Title: The Art Atlas
Author / (Publisher): John Onians (Laurence King)
Technical data: Publication Date: May 2008 352 pages; 300 illustrations and 300 maps in full color; CD-included ISBN-10: 1856695573 ISBN-13: 978-1856695572
Synopsis: The first work to treat the art of the whole world from prehistory to the present day through the extensive use of maps. It places an emphasis on art as a visual expression of the story of different cultures at different times. Covering painting, sculpture and architecture as well as other arts and artefacts, The Art Atlas provides an entirely new vision of the history of the world's art by showing how physical and political geography has shaped its developments.
Who should buy this?: Art Historians and teachers and students of art history. People (like me) who love art AND maps.
Who should not buy this? Those with no interest in art history or how art has developed over time and in different cultures. People who don't like maps and/or cannot read a map.
Highlights
  • Maps showing how art flowed between towns, countries and cultures.
  • Expert comment from art historians, archeologists, anthropoligists and people expert in a particular region
  • Very well illustrated
  • provides an excellent context for studying different artists, different art movements and the art of different cultures and countries
  • A reference book forever!
  • Comes with a CD which includes a searchable form of the entire book
Think Again?
  • Not a book you are ever going to digest in a hurry!
Summary: This is a large tome for people who want to get to grips with a geographical and cultural overview of how art has developed across cultures, countries and over time.

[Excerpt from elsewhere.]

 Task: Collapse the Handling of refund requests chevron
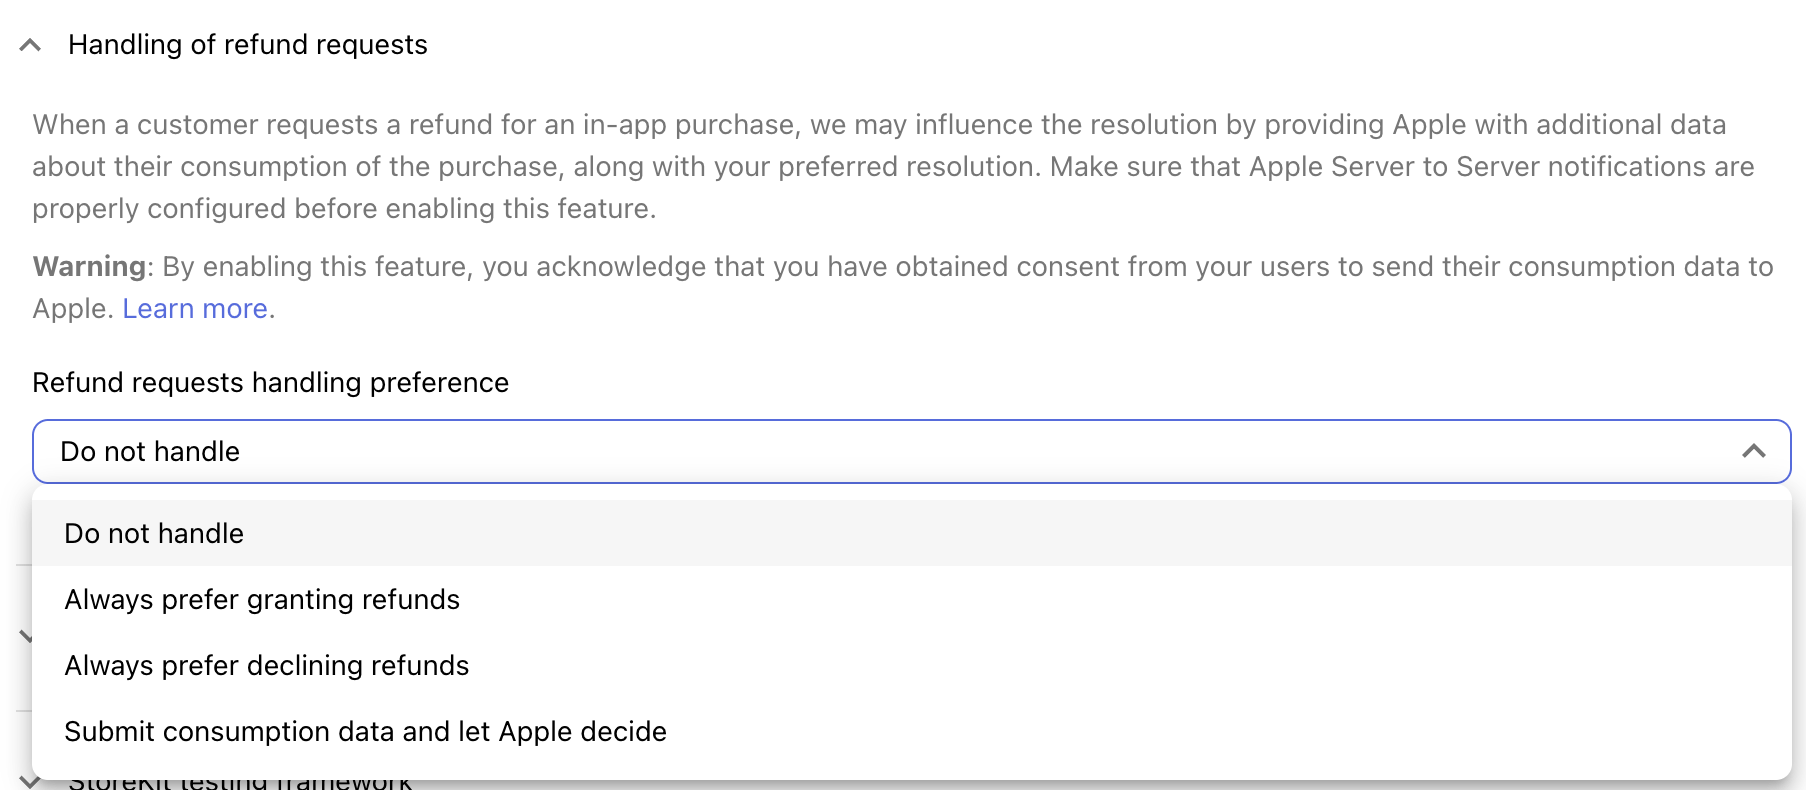[30, 45]
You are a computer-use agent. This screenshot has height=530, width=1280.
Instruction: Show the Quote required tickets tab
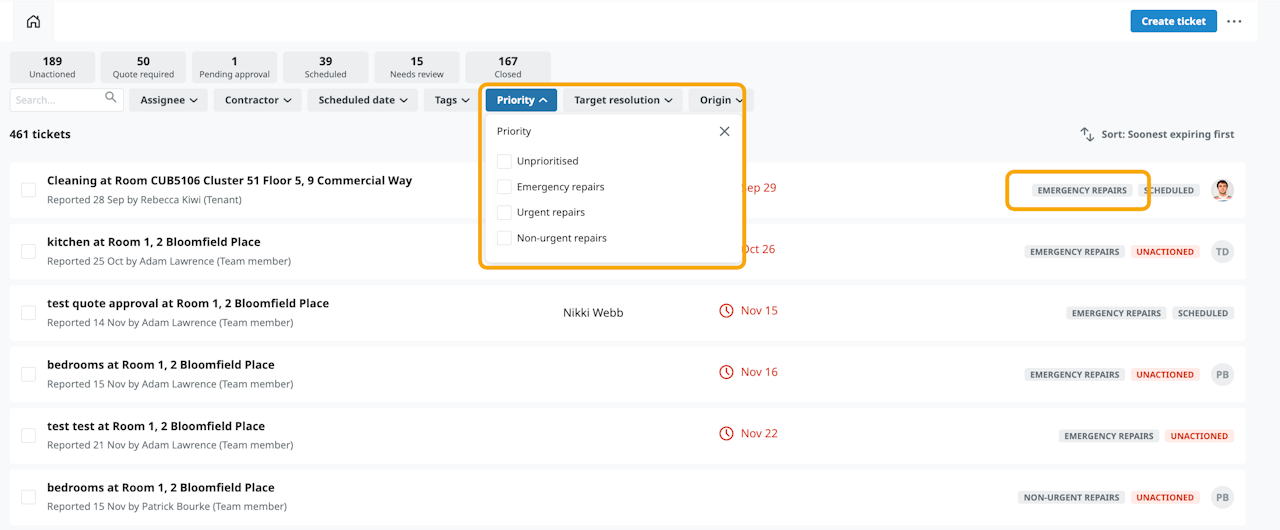[143, 67]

What I like about the book is that it does try to embrace all of art. What makes it unsatisfactory is that in so doing it inevitably has to skim across the surface of some of the artists and aspects of art with which we might be more familiar. In doing this it made me realise just how much I didn't know! Which, as I indicated earlier, means I can see this book being around as a reference book for some years to come.

I recommend people read what interests them and then see where that takes them.


This is a summary of my comprehensive book review posted on Making A Mark earlier this year. See Book review: The Art Atlas for more information and detail about this book.

Here's a flavour of what my book review talks about
What I have how ever grasped is that this book appeals to the geographer in me (all those maps - heaven!) and that it tries to get to grips with explaining the flows between different parts of the world at different times in world history in visual terms. Thus it conceptualises art as a global phenomenon rather than something which is totally discrete and tidy (like "European Art") which is often the way art history can tend to be presented at times - even if this can be rather inaccurate.
Note
Professor John Onians, BA, PhD, FSA. specialises in architecture, especially the architectural theory of the Italian Renaissance; painting, sculpture and architecture in Ancient Greece and Rome; material culture, metaphor and thought; perception and cognition, and the biological basis of art. His publications include Art and Thought in the Hellenistic Age (Thames & Hudson) and Bearers of Meaning. The Classical Orders in Antiquity, the Middle Ages and the Renaissance (Cambridge University Press, 1988), which was awarded the Sir Banister Fletcher Prize in 1989. He is also the founding editor, in 1978, of the prestigious journal Art History.